The juvenile court found that T.Tr. committed conspiracy, first degree murder, two counts of attempted murder, and assault with a deadly weapon. The court also found that he committed these crimes for the benefit of or in association with a criminal street gang. T.Tr. was committed to the DJJ for a maximum of two terms of 25 years to life for the conspiracy and the murder, and additional concurrent terms for the remaining offenses.

T.Tr. contends the court erred by not disclosing the identity of a confidential informant, and that we must strike the gang enhancement because he did not personally use a firearm in commission of the offenses. The trial court properly denied the request to disclose the identity of the informant, but erred in imposing an additional term of confinement under the gang enhancement. T.Tr. also challenges the imposition of various fees and the computation of custody credits. The Attorney General concedes that most of the fees were imposed in error and that the custody credits were miscalculated. With the exception of the restitution order for relocation of the victim’s mother, we agree and shall remand for correction of the judgment as to the sentence, fees, and custody credits. For the reasons discussed in our opinion in In re E.R. (Oct. 21, 2010, A124706) ___Cal.App.4th ___, the finding on the murder count must be reduced to murder in the second degree. In all other respects we shall affirm.

Background

Approximately one month before the shooting, Antoine was in a dance competition at the International School for the Arts (ISA), a high school. During the performance an altercation occurred between “two different crowds.” Antoine’s friend Chris was also present and Antoine saw “somebody else come on in front of him and shake... their hair in front of him. The next thing I know [is] the staff... came in between and was breaking it up.” The person who shook his hair in Chris’s face had dreadlocks.

Alex H. was also present at the ISA talent show and was also at the recreation center on March 16. He testified that while Antoine was dancing at the talent show “[p]eople got on stage and they started shaking their dreads in [Antoine’s] face.” One boy repeated this behavior with Chris, who was standing next to Alex. Alex pushed the boy who did this and the two started arguing. Alex was asked if “shaking your dreads [is] part of a dance, ” and he answered that it was not, but also testified that some of the people shaking their dreadlocks were doing so as part of a dance. Thomas J. was also in the audience at the ISA talent show. He left when the fight broke out.

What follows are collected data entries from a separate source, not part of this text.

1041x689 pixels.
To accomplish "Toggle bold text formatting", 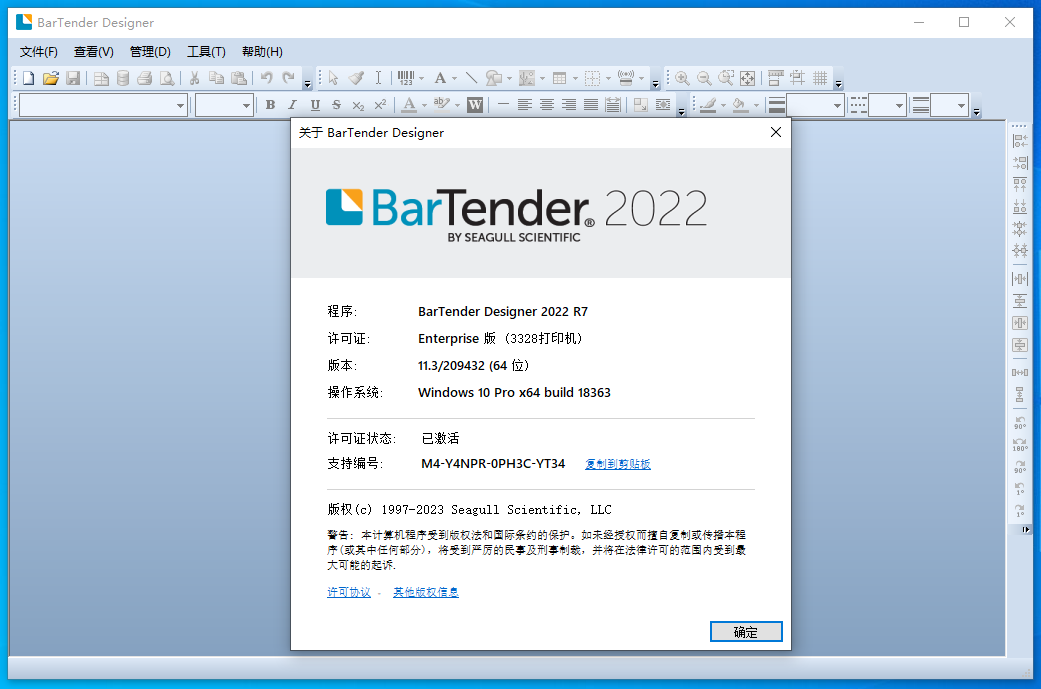I will 270,105.
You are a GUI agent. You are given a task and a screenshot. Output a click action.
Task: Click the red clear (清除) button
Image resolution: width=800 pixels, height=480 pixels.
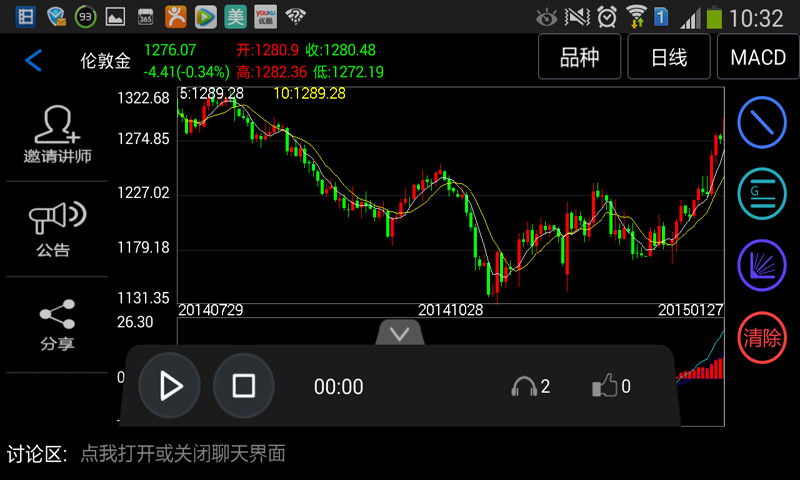click(x=763, y=338)
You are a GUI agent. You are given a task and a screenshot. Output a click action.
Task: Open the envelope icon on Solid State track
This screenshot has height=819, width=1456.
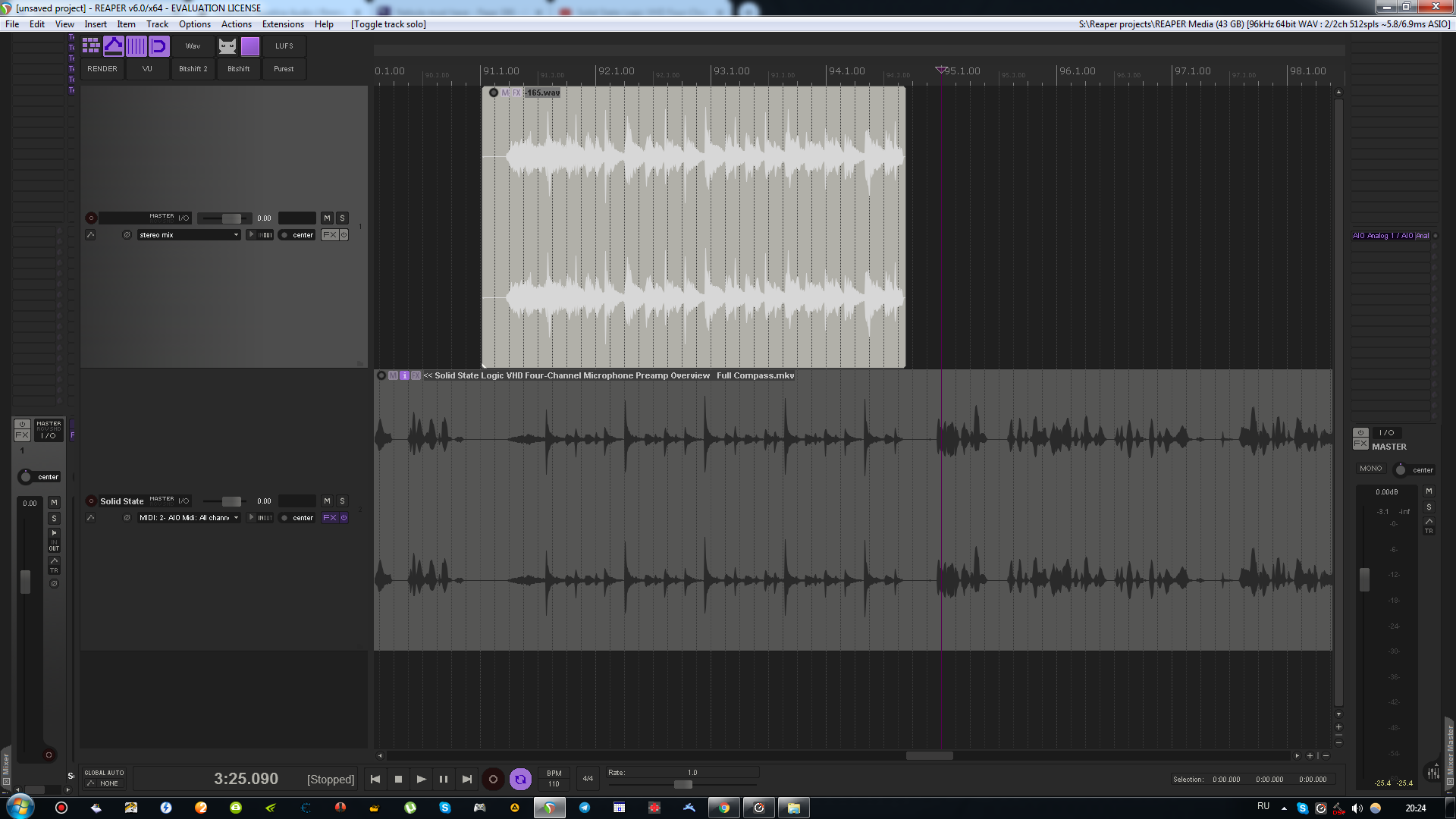click(90, 518)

Chante P. was at the talent show with Antoine, Alex and two other young people. She saw some girls come in through the side door who she described as “loud and disrespectful” to Chante and her friends. They were “walking by us and pushing us and mugging us.” She had previously seen the girls in the Potrero Hill neighborhood. One of the girls made a phone call and T.Tu. (a.k.a. Bad Boy) and some other boys came into the auditorium through the side door. “They said let’s have a... dance battle. And they were dancing on stage.... And somebody pushed another person. And that person got mad. And then they was about to fight. And a security guard that was there said you guys are not going to fight in here. Take that outside.” Everyone left the auditorium. Then “everybody started arguing, ” and Alex, Antoine and another boy followed T.Tr. and T.Tu. up Potrero Hill.

On March 16, Antoine, Antwanisha, and several other youths were standing outside of the Bayview recreation center on Third Street between Revere and Quesada waiting for Antwanisha’s mother. Three boys walked by. Antoine heard a sound “like a firecracker” and Antwanisha fell to the ground. One of his friends grabbed Antoine and they ran. As they were running they heard “bullets hitting on cars and the wall and the street.” Antoine heard “a lot” of shots; some sounded like firecrackers and the others sounded “a little bit louder, sounded like a gun.” Thomas J. was shot in his hip. He saw two boys, each holding a gun.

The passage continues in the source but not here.